Brady allegedly made fraudulent takedown notices against YouTube videos from at least three well-known Minecraft streamers. In one case, Brady made two false claims against a YouTuber and then sent the user an anonymous message demanding a payment of $150 by PayPal—or $75 in bitcoin.
“If you decide not to pay us, we will file a 3rd strike,” the message said. When a YouTube user receives a third copyright strike, the YouTuber’s account gets terminated.
A second target was ordered to pay $300 by PayPal or $200 in Bitcoin to avoid a third fraudulent copyright strike.
A third incident was arguably even more egregious. According to YouTube, Brady filed several fraudulent copyright notices against another YouTuber with whom he was “engaged in some sort of online dispute.” The YouTuber responded with a formal counter-notice stating that the content wasn’t infringing—a move that allows the content to be reinstated. However, the law requires the person filing the counter-notice to provide his or her real-world name and address—information that’s passed along to the person who filed the takedown request.
This contact information is supposed to enable a legitimate copyright holder to file an infringement lawsuit in court. But YouTube says Brady had another idea. A few days after filing a counter-notice, the targeted YouTuber “announced via Twitter that he had been the victim of a swatting scheme.” Swatting, YouTube notes, “is the act of making a bogus call to emergency services in an attempt to bring about the dispatch of a large number of armed police officers to a particular address.”
YouTube doesn’t provide hard proof that Brady was responsible for the swatting call, stating only that it “appears” he was responsible based on the sequence of events. But YouTube says it does have compelling evidence that Brady was responsible for the fraudulent takedown notices.

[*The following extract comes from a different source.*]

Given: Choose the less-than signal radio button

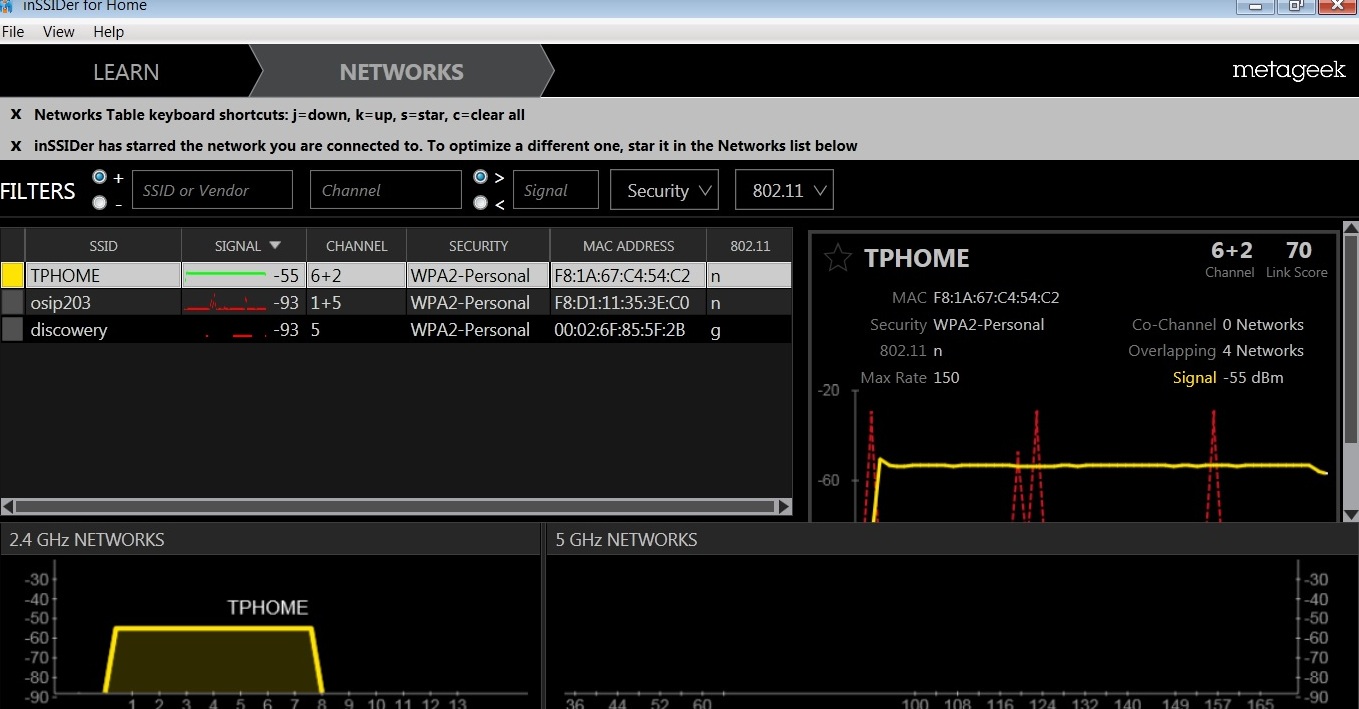Looking at the screenshot, I should pos(480,203).
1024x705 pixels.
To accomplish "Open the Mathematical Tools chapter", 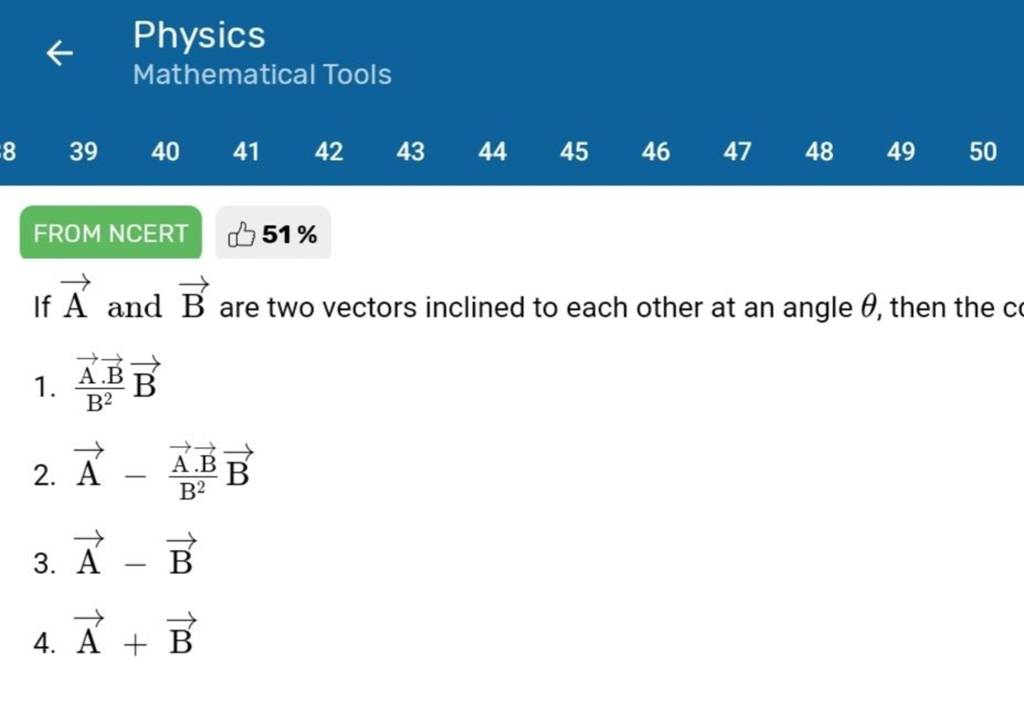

And fraudulent takedown notices are themselves against the law.
Section 512(f) of the DMCA says that anyone who “knowingly materially misrepresents” that content is infringing in a takedown notice is liable for costs they impose on both accused infringers and platform owners. While this law has been on the books for more than 20 years, it has rarely been used because most misrepresentations have not been blatant enough to trigger legal liability.
For example, Ars covered the decade-long fight over a “dancing baby” video that happened to have a few seconds of Prince music playing in the background. The Electronic Frontier Foundation argued that the music was clearly allowed under copyright’s fair use doctrine—and that Universal Music should be held liable for submitting a takedown request anyway. A 2016 appeals court ruling made it clear that music labels had some obligation to consider fair use before issuing takedown requests, but the court set the bar so low that the targets of bogus takedowns have little hope of actually collecting damages.